Sorry for the confusion. The file regens_testers.py only contains the testing functions. It does not implement them, which is why you received no output. Each test is its own folder and should be run after changing your working directory to that folder.

The folders named correctness_testing_ACB contains, correctness_testing_GBR, runtime_testing, and unit_testing_files each contain a README.md file explaining what to do. Testing output also exists in those folders for you to examine if you'd prefer. Keep in mind that, for each shell script containing "source activate PyTriadsim", you will want to replace that line with a line that activates your local environment".

Please let me know if this helps and if you have any further questions!
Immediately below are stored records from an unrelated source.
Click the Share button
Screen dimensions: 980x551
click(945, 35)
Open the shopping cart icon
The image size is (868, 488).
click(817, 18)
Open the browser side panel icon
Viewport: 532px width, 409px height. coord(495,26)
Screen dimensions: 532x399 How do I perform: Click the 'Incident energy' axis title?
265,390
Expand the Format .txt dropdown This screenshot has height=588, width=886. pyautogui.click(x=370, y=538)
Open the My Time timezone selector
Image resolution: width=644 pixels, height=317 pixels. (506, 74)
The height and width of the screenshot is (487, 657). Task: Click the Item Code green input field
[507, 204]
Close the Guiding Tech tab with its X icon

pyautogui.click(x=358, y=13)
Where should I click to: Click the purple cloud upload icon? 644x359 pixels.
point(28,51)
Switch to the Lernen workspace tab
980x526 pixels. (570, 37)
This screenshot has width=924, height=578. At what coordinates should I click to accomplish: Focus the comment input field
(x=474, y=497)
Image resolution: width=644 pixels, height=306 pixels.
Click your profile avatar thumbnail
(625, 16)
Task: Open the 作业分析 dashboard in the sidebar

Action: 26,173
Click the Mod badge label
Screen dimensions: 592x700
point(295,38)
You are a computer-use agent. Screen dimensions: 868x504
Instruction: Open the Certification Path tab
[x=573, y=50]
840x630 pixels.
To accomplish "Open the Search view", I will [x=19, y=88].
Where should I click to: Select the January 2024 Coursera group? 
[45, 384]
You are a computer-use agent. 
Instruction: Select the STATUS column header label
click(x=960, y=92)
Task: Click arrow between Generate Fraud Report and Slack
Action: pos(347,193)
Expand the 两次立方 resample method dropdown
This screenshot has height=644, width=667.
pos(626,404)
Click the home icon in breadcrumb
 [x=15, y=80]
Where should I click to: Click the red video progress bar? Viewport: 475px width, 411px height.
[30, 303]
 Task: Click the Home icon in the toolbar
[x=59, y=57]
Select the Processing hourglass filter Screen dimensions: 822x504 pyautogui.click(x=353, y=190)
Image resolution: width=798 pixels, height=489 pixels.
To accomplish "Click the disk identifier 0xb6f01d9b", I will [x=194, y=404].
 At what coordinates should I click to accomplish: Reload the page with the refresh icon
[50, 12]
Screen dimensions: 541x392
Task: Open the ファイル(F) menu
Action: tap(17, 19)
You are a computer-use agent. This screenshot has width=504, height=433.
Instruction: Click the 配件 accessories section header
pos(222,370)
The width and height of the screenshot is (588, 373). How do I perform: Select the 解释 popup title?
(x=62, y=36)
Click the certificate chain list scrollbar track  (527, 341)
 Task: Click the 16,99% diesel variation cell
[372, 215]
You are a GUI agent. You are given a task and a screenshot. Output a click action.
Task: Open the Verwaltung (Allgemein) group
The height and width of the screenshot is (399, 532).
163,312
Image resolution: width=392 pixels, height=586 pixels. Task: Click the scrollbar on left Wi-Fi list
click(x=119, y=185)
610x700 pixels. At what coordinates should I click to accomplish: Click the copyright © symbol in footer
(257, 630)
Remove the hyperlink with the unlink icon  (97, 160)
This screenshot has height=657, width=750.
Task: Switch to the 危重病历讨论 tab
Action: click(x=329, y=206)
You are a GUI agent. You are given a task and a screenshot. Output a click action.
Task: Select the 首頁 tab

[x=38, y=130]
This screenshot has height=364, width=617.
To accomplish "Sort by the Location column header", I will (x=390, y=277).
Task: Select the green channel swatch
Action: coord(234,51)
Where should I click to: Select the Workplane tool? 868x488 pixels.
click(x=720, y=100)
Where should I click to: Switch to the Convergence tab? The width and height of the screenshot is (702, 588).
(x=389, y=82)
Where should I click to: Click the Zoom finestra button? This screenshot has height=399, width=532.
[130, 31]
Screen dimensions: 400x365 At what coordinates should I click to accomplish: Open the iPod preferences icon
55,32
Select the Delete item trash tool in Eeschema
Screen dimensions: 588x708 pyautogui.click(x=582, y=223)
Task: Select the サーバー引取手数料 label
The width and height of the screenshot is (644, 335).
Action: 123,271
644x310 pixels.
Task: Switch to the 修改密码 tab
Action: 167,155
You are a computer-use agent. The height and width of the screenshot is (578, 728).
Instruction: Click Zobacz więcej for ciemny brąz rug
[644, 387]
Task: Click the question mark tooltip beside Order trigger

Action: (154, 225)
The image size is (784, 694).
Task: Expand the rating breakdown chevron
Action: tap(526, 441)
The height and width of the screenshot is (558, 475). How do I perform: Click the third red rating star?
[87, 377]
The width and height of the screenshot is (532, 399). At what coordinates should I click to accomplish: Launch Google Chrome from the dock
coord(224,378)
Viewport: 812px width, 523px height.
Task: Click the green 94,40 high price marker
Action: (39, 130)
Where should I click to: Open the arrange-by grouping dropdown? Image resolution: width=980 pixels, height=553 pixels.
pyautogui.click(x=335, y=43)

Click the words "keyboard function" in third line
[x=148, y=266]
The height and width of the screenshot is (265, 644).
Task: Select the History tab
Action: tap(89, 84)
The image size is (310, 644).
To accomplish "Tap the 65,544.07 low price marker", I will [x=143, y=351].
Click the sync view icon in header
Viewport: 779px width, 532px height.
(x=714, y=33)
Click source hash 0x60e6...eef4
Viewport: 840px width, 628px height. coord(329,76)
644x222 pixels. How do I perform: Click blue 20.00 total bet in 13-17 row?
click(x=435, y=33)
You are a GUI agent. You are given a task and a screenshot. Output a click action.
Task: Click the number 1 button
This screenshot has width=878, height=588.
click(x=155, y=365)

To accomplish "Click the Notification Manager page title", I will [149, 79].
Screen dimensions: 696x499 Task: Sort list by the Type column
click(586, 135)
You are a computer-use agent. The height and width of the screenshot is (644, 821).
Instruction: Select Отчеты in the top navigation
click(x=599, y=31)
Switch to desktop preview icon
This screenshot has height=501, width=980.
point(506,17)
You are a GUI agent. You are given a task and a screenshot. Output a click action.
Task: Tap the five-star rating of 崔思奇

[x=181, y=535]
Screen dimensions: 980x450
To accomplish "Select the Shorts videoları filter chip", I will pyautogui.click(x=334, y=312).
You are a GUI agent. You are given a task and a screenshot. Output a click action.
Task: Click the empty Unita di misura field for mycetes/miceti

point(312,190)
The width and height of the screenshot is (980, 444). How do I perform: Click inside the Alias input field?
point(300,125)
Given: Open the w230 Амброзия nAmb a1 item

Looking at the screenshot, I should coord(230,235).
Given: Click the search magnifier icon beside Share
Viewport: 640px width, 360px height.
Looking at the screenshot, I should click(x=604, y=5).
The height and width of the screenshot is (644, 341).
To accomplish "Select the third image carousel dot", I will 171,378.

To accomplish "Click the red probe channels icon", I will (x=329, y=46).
One more thing: If you would rather not run the shell script from the testing folder, you can also just paste the command in the shell script into your command line. If you do this, your working directory should be in the regens folder, not the unit testing folder. For runtime testing, if you want to run the commands without the shell script, you will have to run the commands in regens1.sh through regens10.sh and triadsim1.sh through triadsim10.sh directly.

greggj2016 on 27 Oct 2020

Hi @greggj2016 — thanks for the explanation. It's great to know that there are amazing tests bundled with REGENS. If possible, I'd encourage you to create a wrapper script that runs all of these tests for the end-user and reports results in one output. For example, the output exit status of this script can be used to ascertain if the software is working as expected or not in pipelines. Also, you may wish to avoid any kind of hardcoded values such as source activate.. unless your install script creates such an environment. Thanks! Looking forward to all the changes.

raivivek on 29 Oct 2020

Hi @greggj2016 and @raivivek,

I am working my way through this review and will have more detailed comments soon. Regens looks like a useful and well-written piece of software, and as far as I can tell it works as it says it does. I think think the major room for improvement will be in software engineering approaches that will make it easier for others ti work with or contribute to regens (and for you to maintain in ti future!).To that end, I wanted to reiterate a few points @raivivek has made.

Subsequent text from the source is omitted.